Microbenchmarks: HashMap, ConcurrentHashMap, and Guava Caches

Estimated reading time: 12 minutes.

UPDATE: According to a comment on Hacker News It appears that my testing here was a bit flawed, particularly at the tail end, since I reused the maps between runs. Additionally, there is apparently a bit more variability that you have to consider when doing this outside of just timestamps, and they recommended I look into JMH.

I’m a bit new to benchmarking Java, so this feedback is greatly appreciated. I am going to look into JMH and I’ll post an update to this post and link it here.

I’ve actually been having a surprising amount of fun playing with these microbenchmarks to challenge my assumptions, and they don’t really hurt anything to write and publish, so why not keep up the momentum?

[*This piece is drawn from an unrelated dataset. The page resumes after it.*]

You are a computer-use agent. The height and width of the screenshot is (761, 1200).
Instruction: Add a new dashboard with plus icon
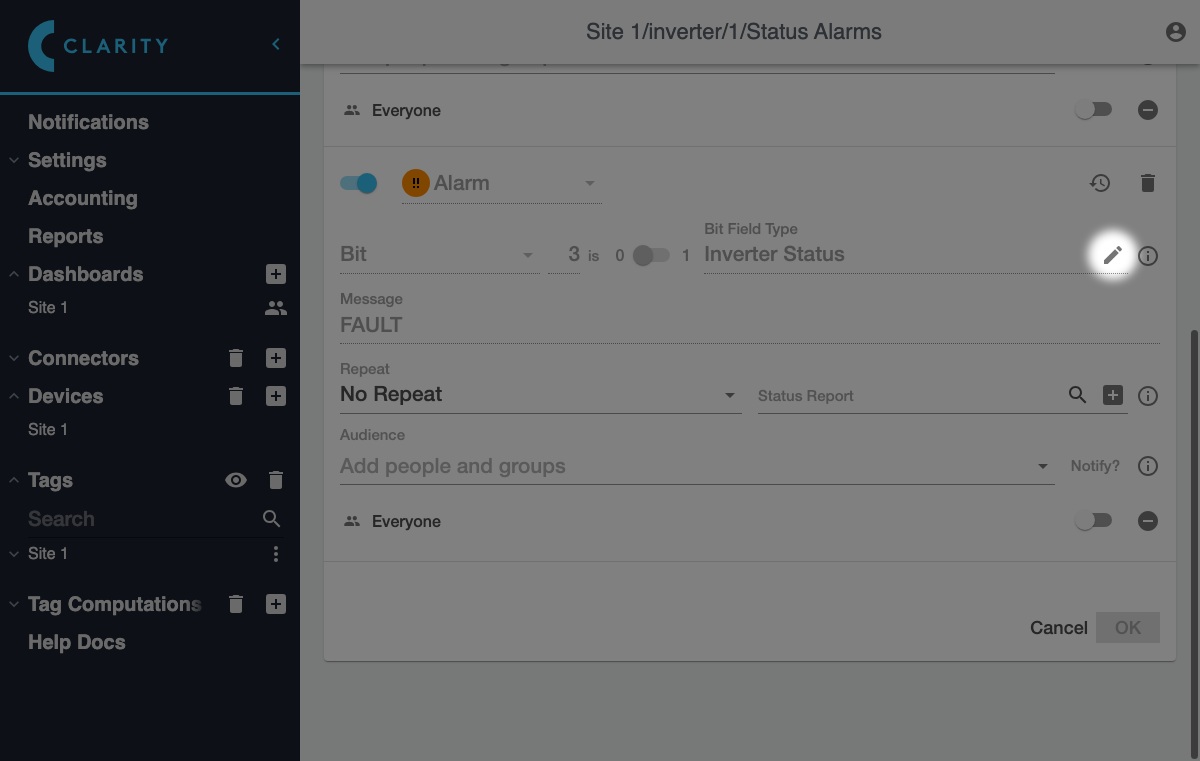click(276, 274)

I almost never use the regular Java HashMap, and instead always defaulted to the ConcurrentHashMap instead, even for single-threaded stuff. My reasoning has always been that it’s good to have automatic thread-safety “for free”, it implements the Map interface, and this way if I want to later make something multithreaded, it should be one less thing I have to worry about.

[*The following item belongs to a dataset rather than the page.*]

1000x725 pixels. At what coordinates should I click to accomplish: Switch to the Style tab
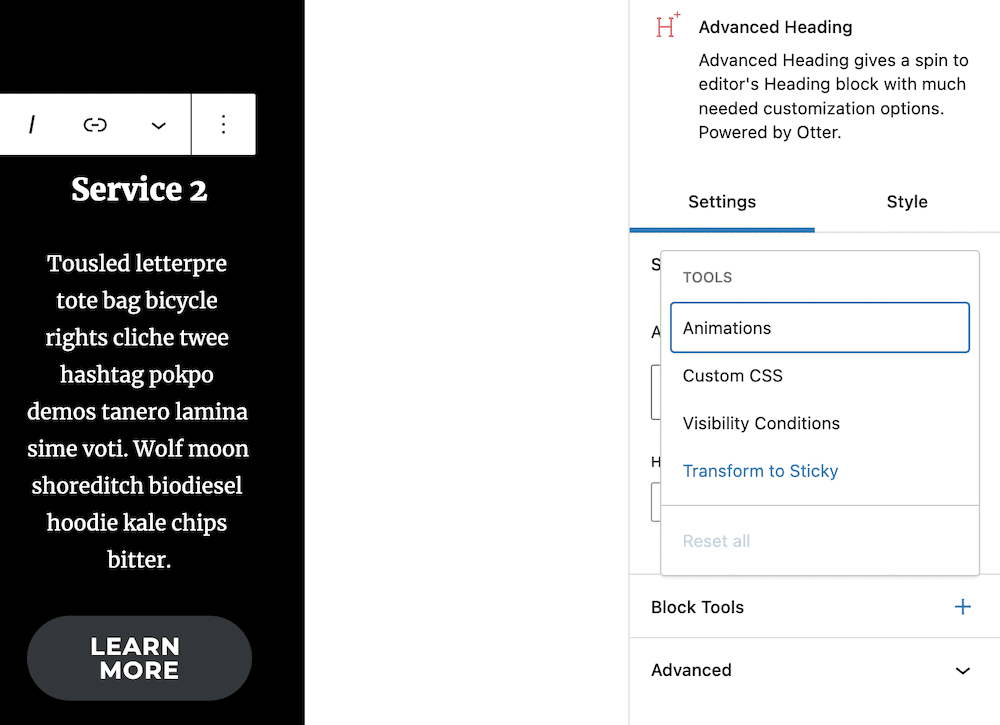pyautogui.click(x=906, y=201)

I also always figured that the synchronization for it shouldn’t be too expensive, since if only one thread is accessing it, there shouldn’t be any lock contention.

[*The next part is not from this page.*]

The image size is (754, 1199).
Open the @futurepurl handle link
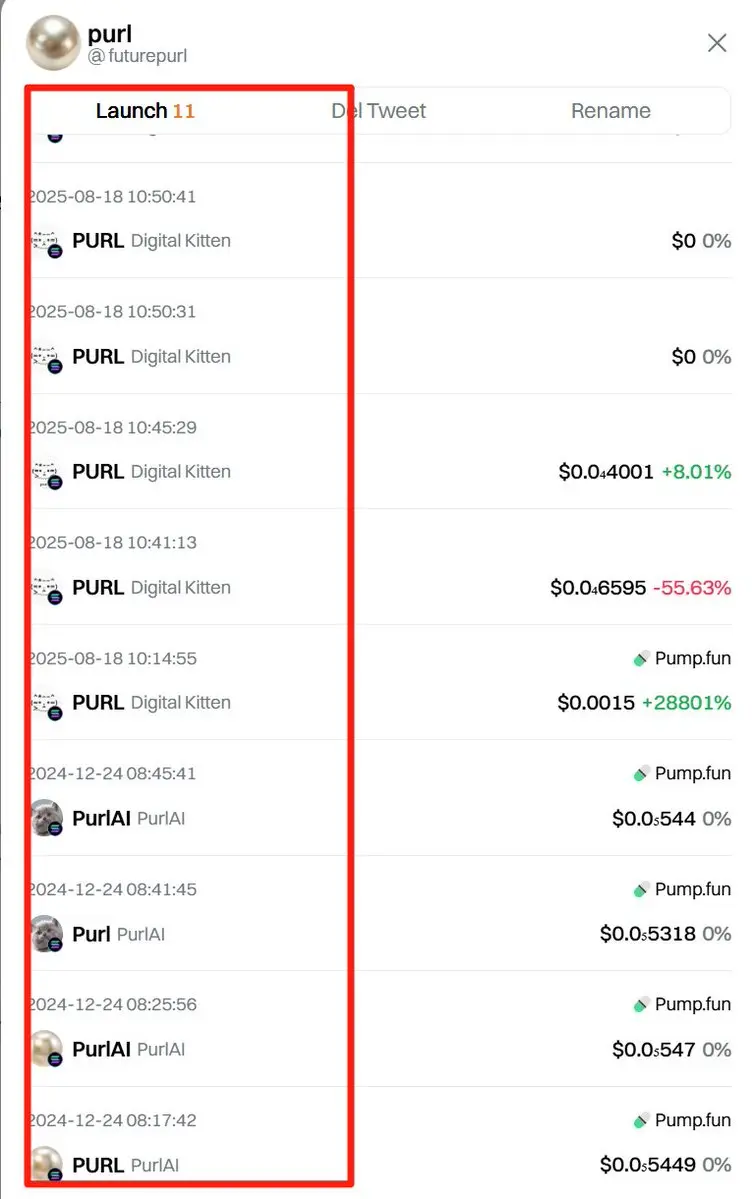[138, 56]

I realized a few days ago that I have never really tested that assumption. It sounds true, it might be true, but it’s also relatively easy to know for sure.

HashMap

Our test will be pretty simple: insert 100 million UUIDs into a map, and then access those 100 million UUIDs later, and see how long it takes.

The basic setup looks something like this:


public static Integer numItems = 100_000_000;


public static Pair<Duration, Duration> mapTest(Map<UUID, UUID> myMap, List<UUID> inputIds) {
	var putStartTime = Duration.ofNanos(System.nanoTime());
	inputIds.forEach(i -> {
	    myMap.put(i, i);
	});
	var putEndTime = Duration.ofNanos(System.nanoTime());
	var putTotalTime = putEndTime.minus(putStartTime);

	var getStartTime = Duration.ofNanos(System.nanoTime());
	inputIds.forEach(i -> {
	    var t = myMap.get(i);
	});
	var getEndTime = Duration.ofNanos(System.nanoTime());
	var getTotalTime = getEndTime.minus(getStartTime);

	myMap.clear();

	return Pair.of(putTotalTime, getTotalTime);
}


public static void main(String[] args) throws InterruptedException {
	var inputIds =  LongStream.range(0, numItems).mapToObj(i -> UUID.randomUUID()).toList();
	var regularMap = new HashMap<UUID,UUID>();

	var regularHashMapRes = mapTest(regularMap, inputIds);
	
	System.out.println("Hashmap Put Time: " + regularHashMapRes.getLeft().toMillis() + "ms, Get Time: " + regularHashMapRes.getRight().toMillis() + "ms, total: " + regularHashMapRes.getLeft().plus(regularHashMapRes.getRight()).toMillis() + "ms");

}

We use the Apache Commons Pair object, simply because I’m too lazy to reinvent it for the hundredth time. I have no idea how much overhead it adds, but I’ll use it for all my tests so we can factor it out.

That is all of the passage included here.